Since the Exhibit II 4G’s screen is slightly smaller than the other smartphone displays I’m used to (like those of the Samsung Vibrant and the HTC Evo Shift 4G), I had a pretty hard time typing out text messages and URLs in the beginning. Things got a little better when I switched from the default Samsung keyboard to Swype, which comes preinstalled.
Software
As I mentioned previously, the Exhibit II 4G runs Android Gingerbread with the TouchWiz custom overlay. I’m not a big fan of most manufacturer-imposed custom overlays, and TouchWiz is no exception. The best I can say about it is that it doesn’t get in the way.

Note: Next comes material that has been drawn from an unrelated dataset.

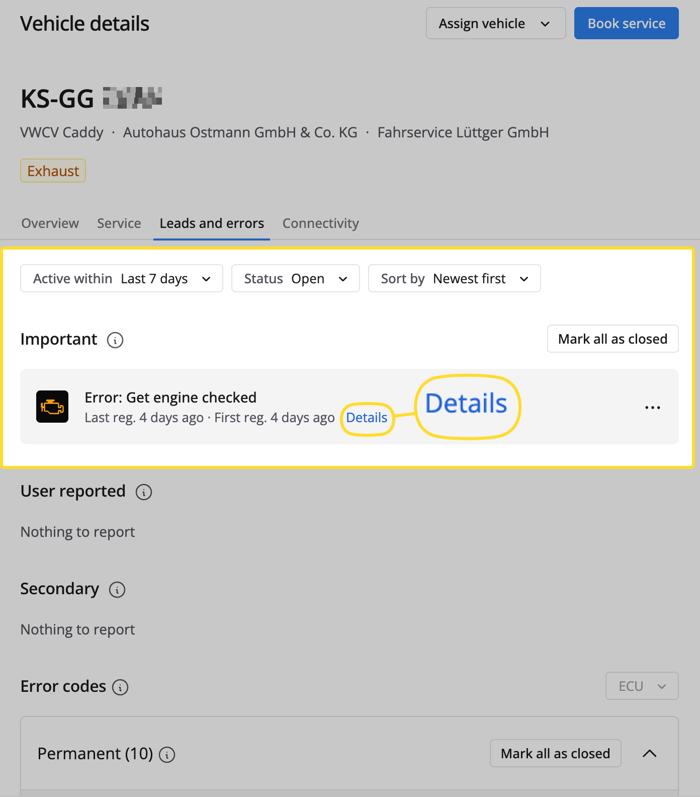
Task: Open Sort by Newest first dropdown
Action: [454, 279]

The Exhibit II 4G does come with a good selection of preinstalled apps, including Bejeweled 2, Lookout AntiVirus, Slacker Radio, TeleNav GPS, Tetris, and a few T-Mobile services such as T-Mobile TV HD and some account-management utilities. Normally I don’t like preinstalled stuff on a new phone, but most of the Exhibit II 4G’s preinstalled apps seem somewhat useful–not like the crapware that you usually find on a new PC. However, you can’t uninstall the apps without rooting your phone.
Performance
In practice, the Exhibit II 4G’s specs felt like the bare minimum required to run apps that would make use of the speedy 4G connection. Although the phone itself was powerful enough to handle streaming video and music over the 4G connection without a problem, and although it felt responsive enough when I played around in Minecraft: Pocket Edition, I noticed significant slowdown when I tried switching apps and navigating menus while other tasks were running. I suspect that this slowdown is mostly attributable to the phone’s fairly low amount of RAM. And while I was able to watch live video streams from Twitch.TV via mobile Flash, the phone itself wasn’t very responsive while I was loading the Flash app or trying to close it.
The 4G connection was fast enough to handle Web browsing, streaming media, and other everyday smartphone tasks with ease. My network speed tests varied from as low as 863 kilobits per second downstream/233 kbps upstream/586ms latency to as high as 4.5 megabits per second down/1.4mbps up/52ms latency. That low score is relatively weak even for a 3G connection, while the high score is very good by 4G network speed standards. However, the Exhibit II 4G is limited to using T-Mobile’s HSPA+14.4 network, not the carrier’s newer HSPA+42 network, so T-Mobile’s upcoming 4G phones may leave the Exhibit II 4G in the dust.